Quando si parla di danza, nella nostra mente balena immediatamente l’idea di perfezione. En dehors perfetto, collo del piede da invidia e via dicendo. Ma la natura umana non è perfetta e i nostri corpi sono progettati per essere imperfetti.

Siamo quindi tutti consapevoli che la perfezione non esiste e la danza, quella vera, ci invita ad accettarlo e ci sprona a dare il massimo, ci sfida a chiedere a noi stessi il meglio che possiamo fare, niente di più.

Spesso però il ballerino corre il rischio di cadere nel tranello del perfezionismo e confondere la disciplina con un’eccessiva scrupolosità che si ripercuoterà negativamente sul suo modo di ballare e sul suo benessere psico-fisico.

Il perfezionismo, infatti, spinge a esigere da se stessi (o dagli altri) performance di qualità superiore rispetto a quelle richieste o necessarie. Porta con sé critica e autocritica sproporzionate, la sensazione di non essere mai abbastanza bravo, con conseguenti sensi di colpa e la paura di commettere errori.

Si perde di vista la lezione più importante della danza, sbagliare va bene, sbagliare è necessario per migliorare.

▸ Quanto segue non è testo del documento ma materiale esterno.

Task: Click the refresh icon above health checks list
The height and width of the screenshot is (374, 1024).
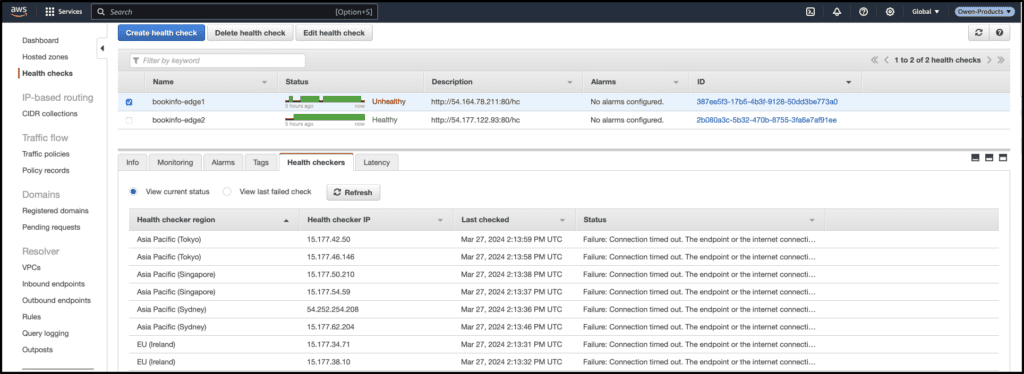Action: (978, 33)
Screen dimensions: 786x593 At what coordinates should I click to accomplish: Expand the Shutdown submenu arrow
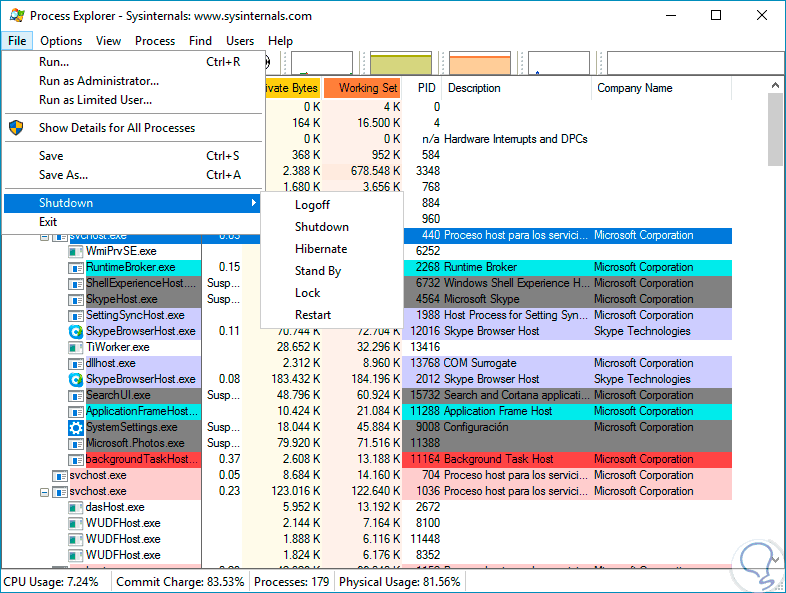pos(253,203)
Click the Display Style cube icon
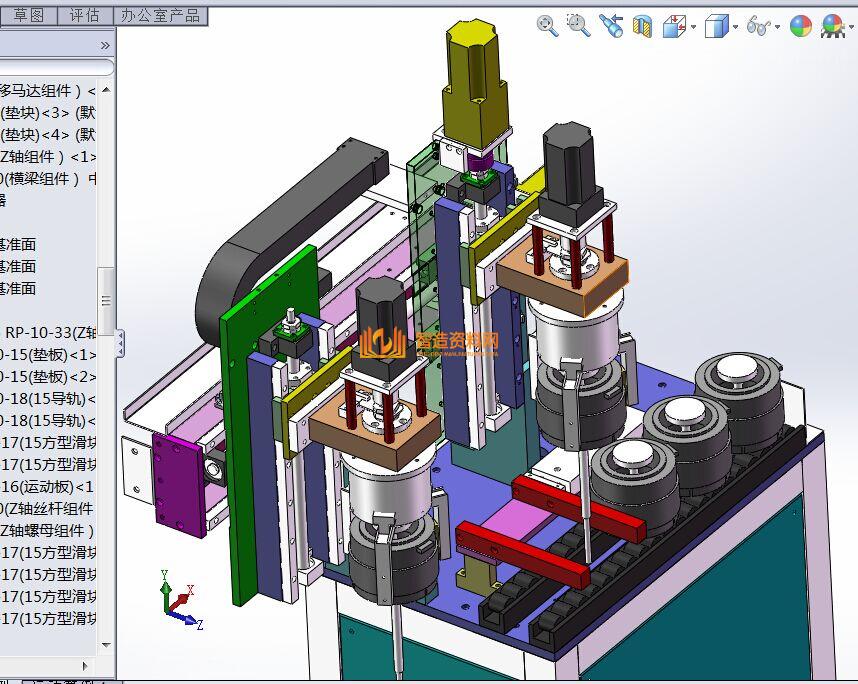Screen dimensions: 858x684 (x=715, y=26)
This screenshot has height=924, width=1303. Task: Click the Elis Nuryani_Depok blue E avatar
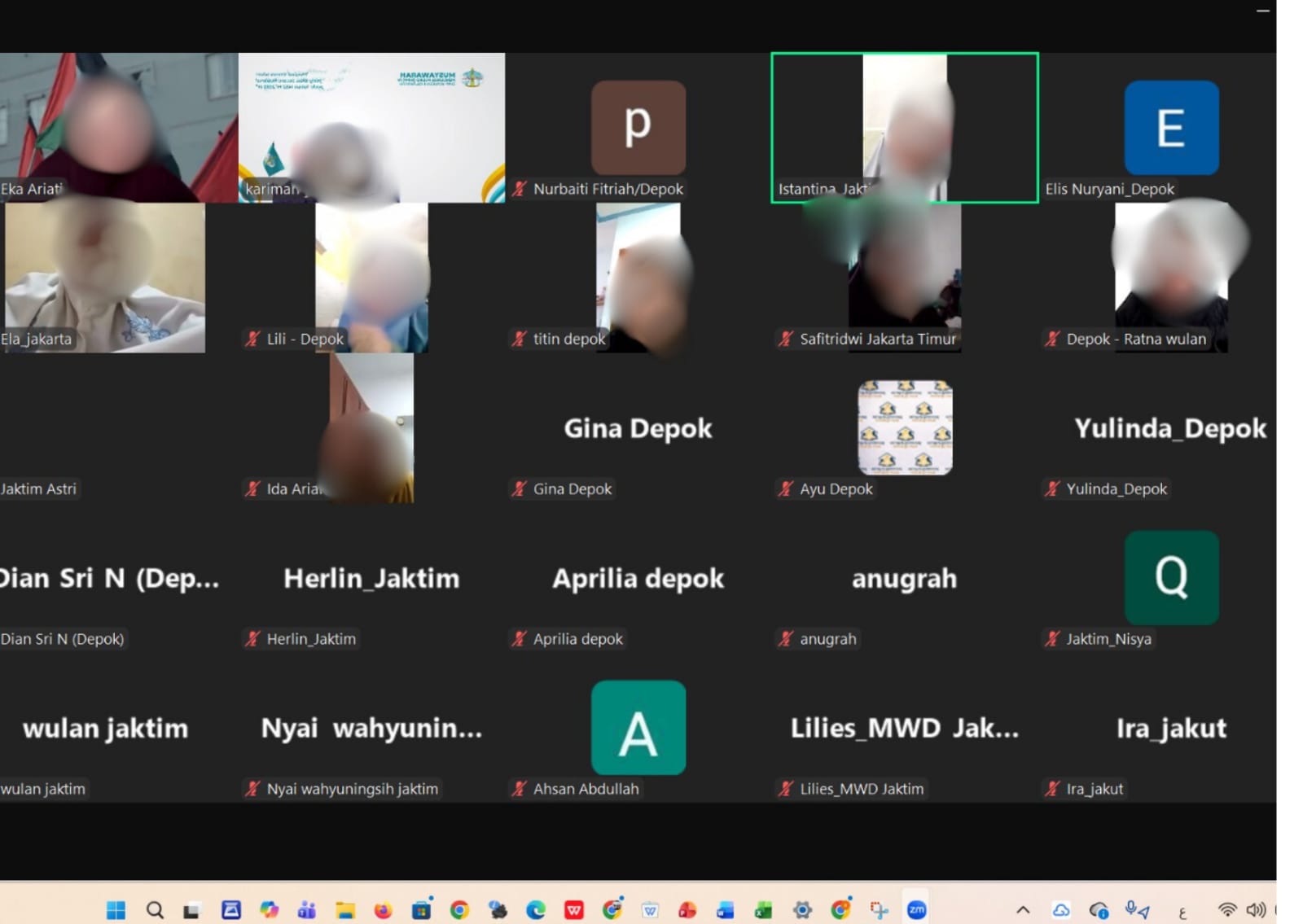(x=1171, y=127)
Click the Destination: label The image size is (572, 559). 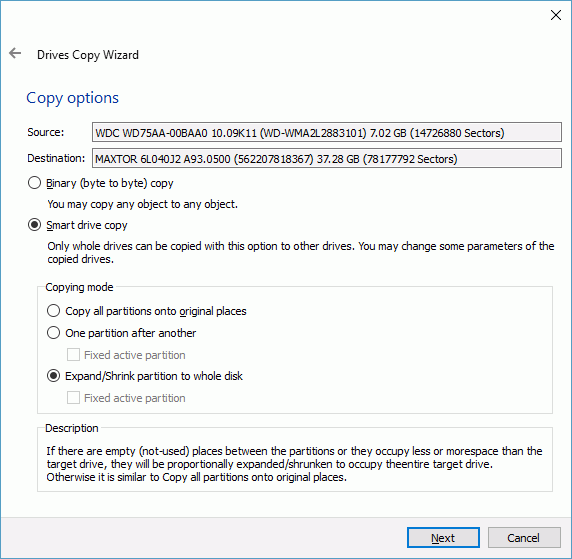pos(56,158)
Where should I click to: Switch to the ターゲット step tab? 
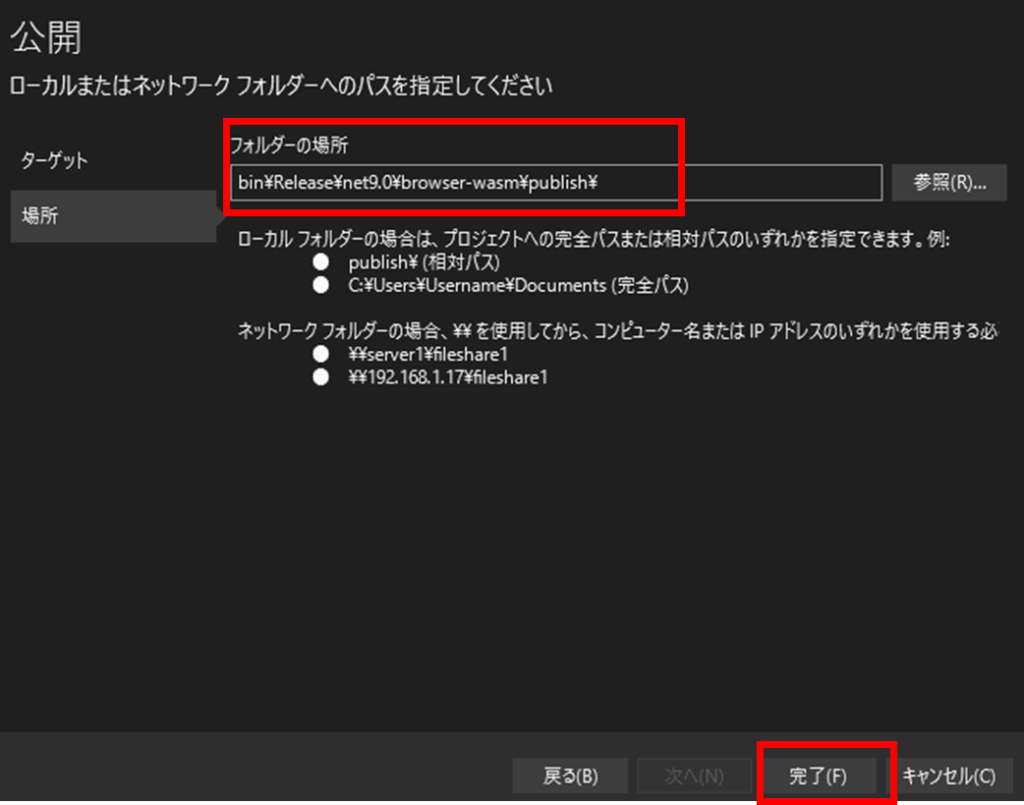point(55,160)
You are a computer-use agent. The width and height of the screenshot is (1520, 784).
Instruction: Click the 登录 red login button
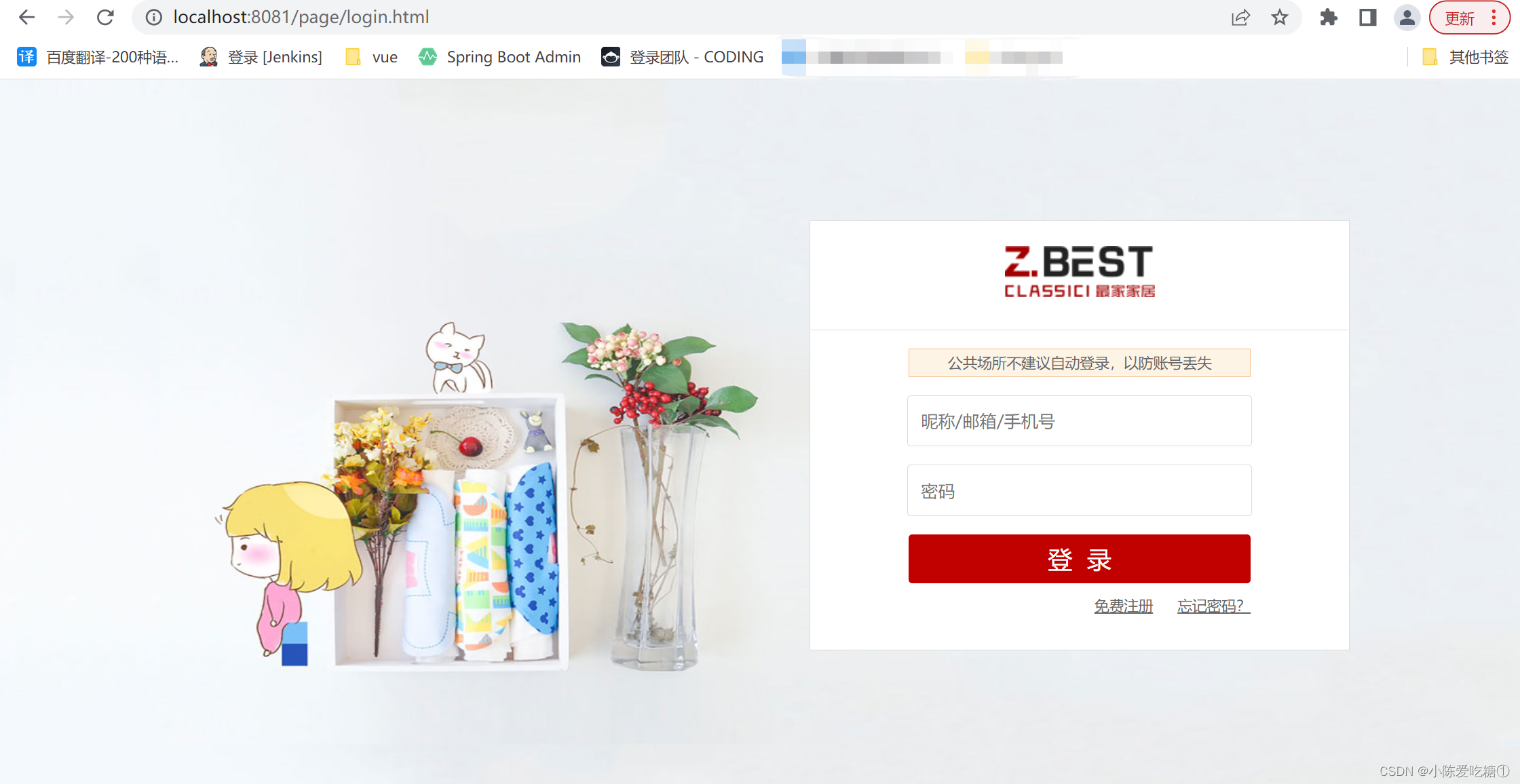1080,558
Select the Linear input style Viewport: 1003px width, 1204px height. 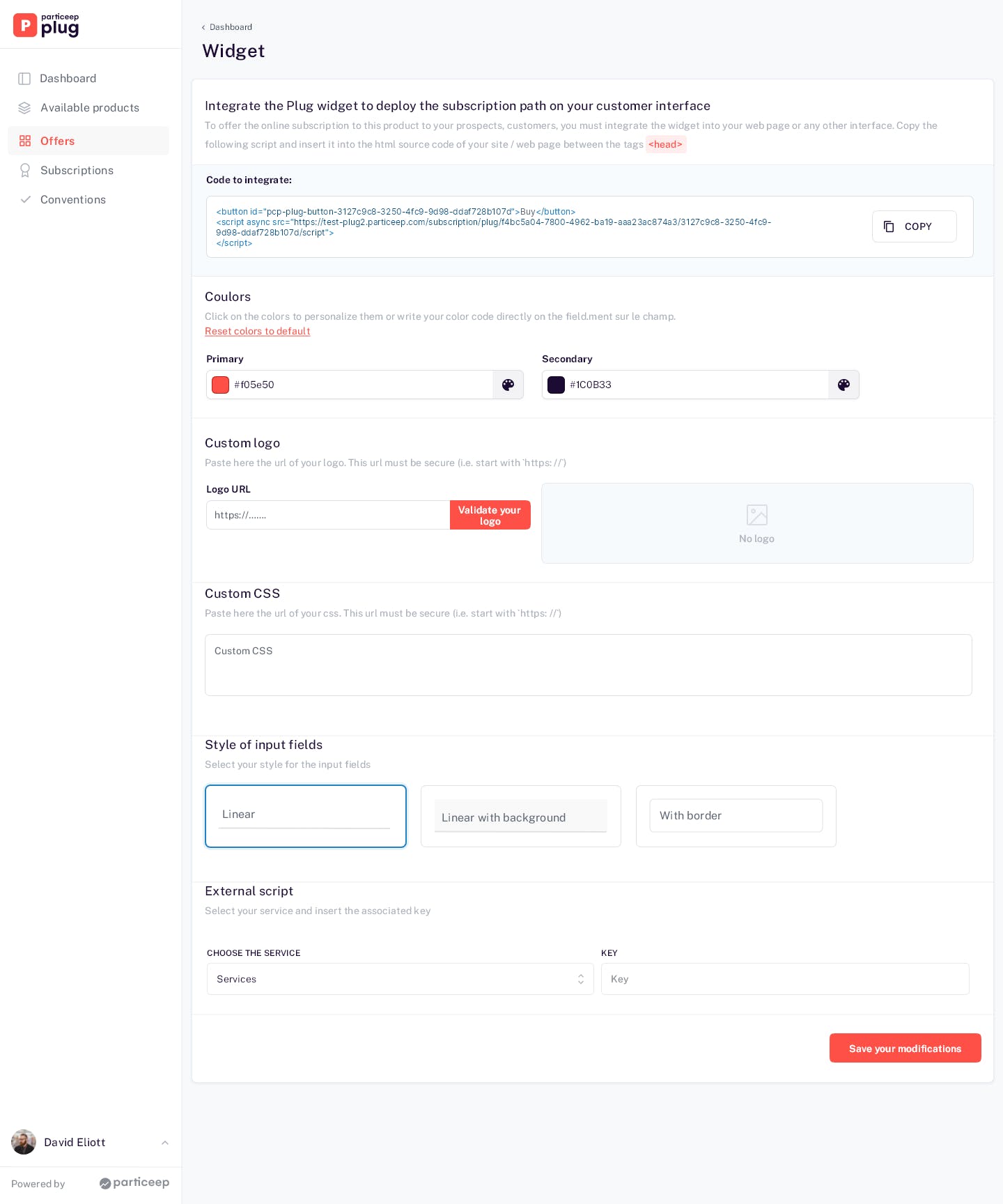[305, 816]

Dato che il perfezionista non raggiunge mai o quasi mai i suoi obiettivi insostenibili, egli vive una costante discrepanza tra ciò che vuole e ciò che può ottenere, a cui si accompagnano insoddisfazione, emozioni e pensieri negativi e limitazione della propria creatività.

Inoltre il perfezionismo aumenta il rischio di lesioni, in quanto perseguire obiettivi non realistici porta il danzatore a spingersi oltre il punto di affaticamento, e di conseguenza a infortunarsi in misura maggiore e con maggiore frequenza.

La ricerca della perfezione ed eccellenza insita nella danza è tutta un’altra faccenda. Implica la definizione di obiettivi stimolanti e raggiungibili, significa cercare di migliorarsi costantemente, attraverso il duro lavoro, la passione, la determinazione e la dedizione, valori che servono anche nella vita.

Puntare all’eccellenza non significa voler stupire gli altri, ottenerne ammirazione o cercare di sentirsi superiori, ma significa progredire nel percorso di crescita, ottenere soddisfazioni personali e sperimentare il rinforzo positivo che aumenta anche la propria autostima.

La danza, infatti, è un delicato equilibrio tra emozione e tecnica, tra il desiderio di superare i limiti e il riconoscimento che tali limiti sono potenzialità, non ostacoli.